Zinc (Zn) is an essential micronutrient whose concentration and location within cells is tightly regulated by Zn transporters (ZIPs and ZnTs that increase and decrease cytosolic Zn levels, respectively). The capacity of M. tuberculosis (M.tb) to persevere in the macrophage phagosome depends in part on access to micronutrients yet there is a fundamental gap in knowledge regarding the importance of Zn at the M.tb-host interface. Resolving this gap is critical since dietary Zn deficiency and polymorphic variants of ZIP8 are associated with increased susceptibility to TB and other infectious diseases. Our data indicate that ZIP8 is the only Zn transporter highly induced following M.tb infection of human macrophages and is enriched at the M.tb phagosome (Pyle et al Int J Mol Sci 2017). We seek to understand the impact of zinc transporters and zinc homeostasis on TB, which is expected to foster new micronutrient-based intervention strategies to improve TB prevention and treatment.

Selected Publications

  • Pyle, Charlie J, Abul K Azad, Audrey C Papp, Wolfgang Sadee, Daren L Knoell, and Larry S Schlesinger. (2017) 2017. “Elemental Ingredients in the Macrophage Cocktail: Role of ZIP8 in Host Response to Mycobacterium Tuberculosis.”. International Journal of Molecular Sciences 18 (11). https://doi.org/10.3390/ijms18112375.
    Publisher's Version

    Tuberculosis (TB) is a global epidemic caused by the infection of human macrophages with the world's most deadly single bacterial pathogen, Mycobacterium tuberculosis (M.tb). M.tb resides in a phagosomal niche within macrophages, where trace element concentrations impact the immune response, bacterial metal metabolism, and bacterial survival. The manipulation of micronutrients is a critical mechanism of host defense against infection. In particular, the human zinc transporter Zrt-/Irt-like protein 8 (ZIP8), one of 14 ZIP family members, is important in the flux of divalent cations, including zinc, into the cytoplasm of macrophages. It also has been observed to exist on the membrane of cellular organelles, where it can serve as an efflux pump that transports zinc into the cytosol.
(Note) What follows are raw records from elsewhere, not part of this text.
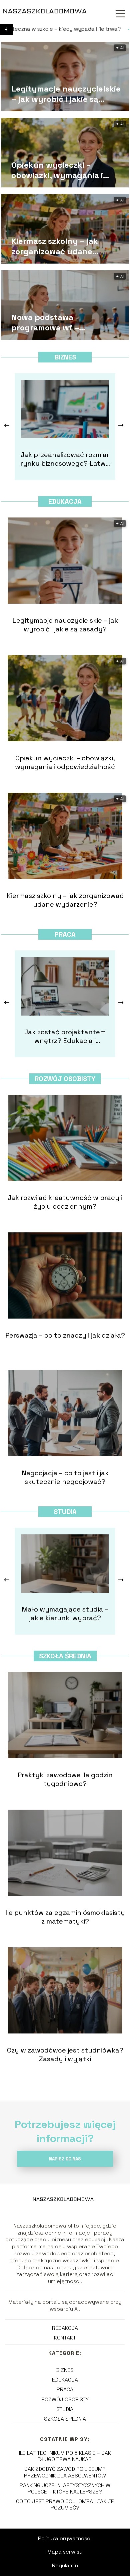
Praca (65, 934)
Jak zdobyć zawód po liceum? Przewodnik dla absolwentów (65, 2472)
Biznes (65, 357)
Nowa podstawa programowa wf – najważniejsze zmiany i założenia (55, 322)
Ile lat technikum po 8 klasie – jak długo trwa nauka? (65, 2456)
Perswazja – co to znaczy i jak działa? (65, 1335)
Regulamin (65, 2565)
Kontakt (65, 2337)
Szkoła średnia (65, 1656)
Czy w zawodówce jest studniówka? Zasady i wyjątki (65, 2054)
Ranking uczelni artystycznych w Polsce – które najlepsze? (65, 2488)
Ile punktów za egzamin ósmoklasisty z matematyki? (65, 1917)
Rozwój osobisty (65, 1078)
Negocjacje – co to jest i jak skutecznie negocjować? (65, 1477)
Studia (65, 1511)
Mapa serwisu (64, 2551)
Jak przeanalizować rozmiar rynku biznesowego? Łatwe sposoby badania (65, 459)
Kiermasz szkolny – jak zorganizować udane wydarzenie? (54, 246)
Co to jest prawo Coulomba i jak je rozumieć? (65, 2504)
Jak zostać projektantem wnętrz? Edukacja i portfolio (65, 1036)
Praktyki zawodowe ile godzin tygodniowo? (65, 1779)
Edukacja (65, 501)
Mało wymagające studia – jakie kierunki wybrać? (65, 1613)
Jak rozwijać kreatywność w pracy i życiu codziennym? (65, 1202)
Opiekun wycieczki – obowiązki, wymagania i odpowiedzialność (57, 170)
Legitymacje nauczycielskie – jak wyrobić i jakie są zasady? (66, 94)
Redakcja (65, 2327)
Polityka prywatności (65, 2538)
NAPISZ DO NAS (65, 2159)
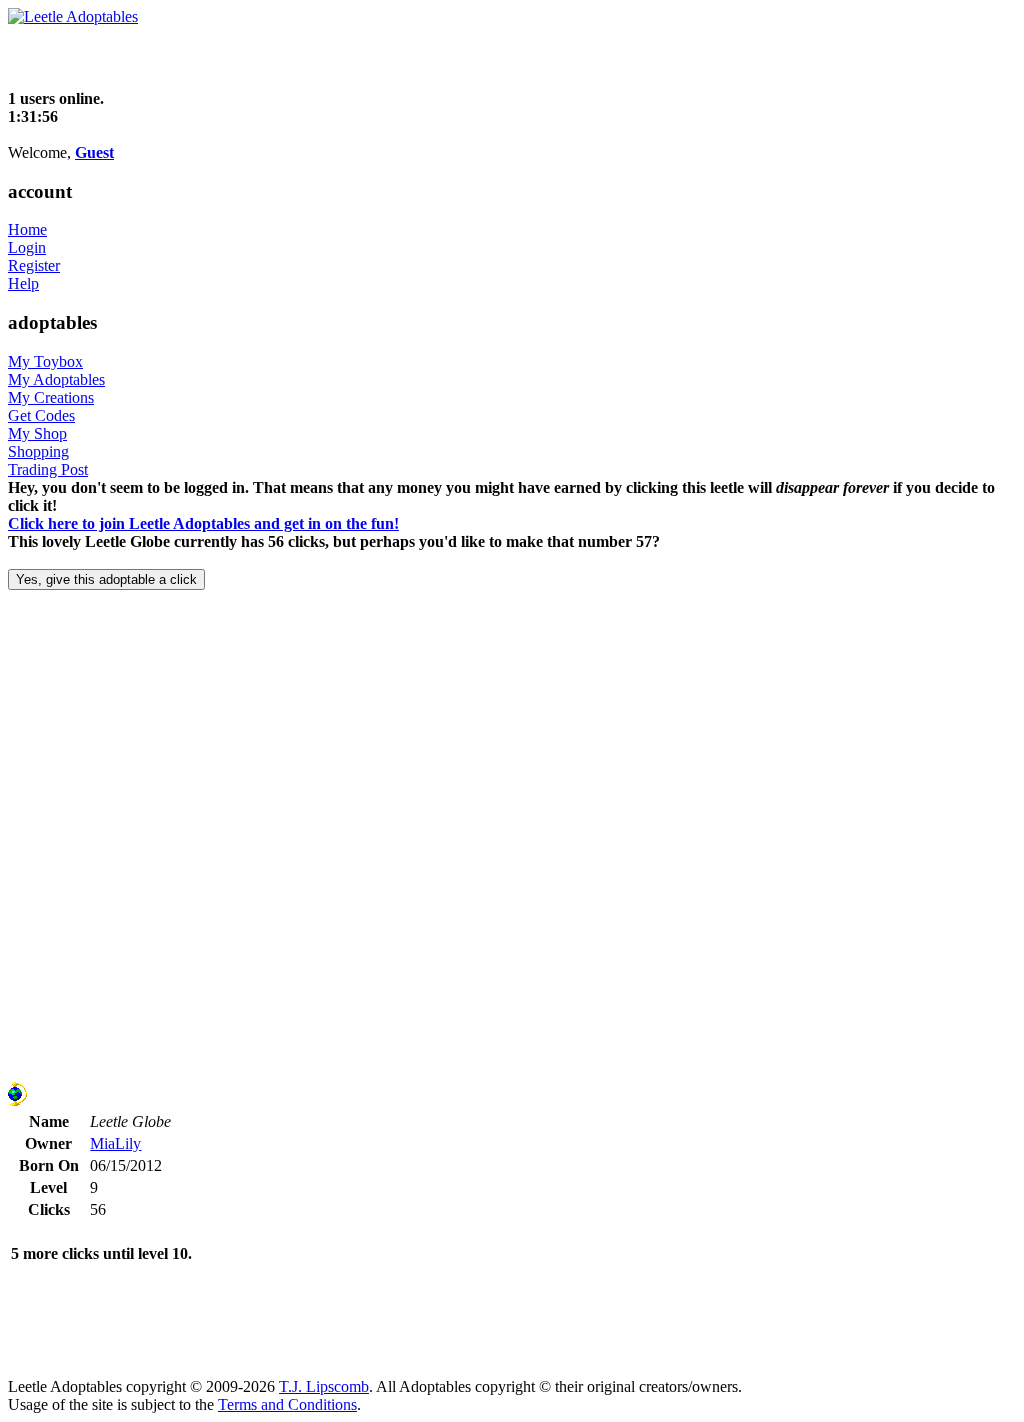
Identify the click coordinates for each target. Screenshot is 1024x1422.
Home (27, 229)
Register (34, 265)
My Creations (51, 397)
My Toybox (45, 361)
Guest (94, 152)
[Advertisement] (242, 56)
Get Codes (41, 415)
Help (23, 283)
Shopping (38, 451)
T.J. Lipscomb (324, 1386)
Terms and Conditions (287, 1404)
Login (27, 247)
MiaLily (115, 1143)
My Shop (37, 433)
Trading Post (48, 469)
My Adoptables (56, 379)
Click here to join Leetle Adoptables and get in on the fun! (203, 523)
ZIP8 is highly inducible in response to M.tb infection of macrophages, and we have observed its localization to the M.tb phagosome. The expression, localization, and function of ZIP8 and other divalent cation transporters within macrophages have important implications for TB prevention and dissemination and warrant further study. In particular, given the importance of zinc as an essential nutrient required for humans and M.tb, it is not yet clear whether ZIP-guided zinc transport serves as a host protective factor or, rather, is targeted by M.tb to enable its phagosomal survival.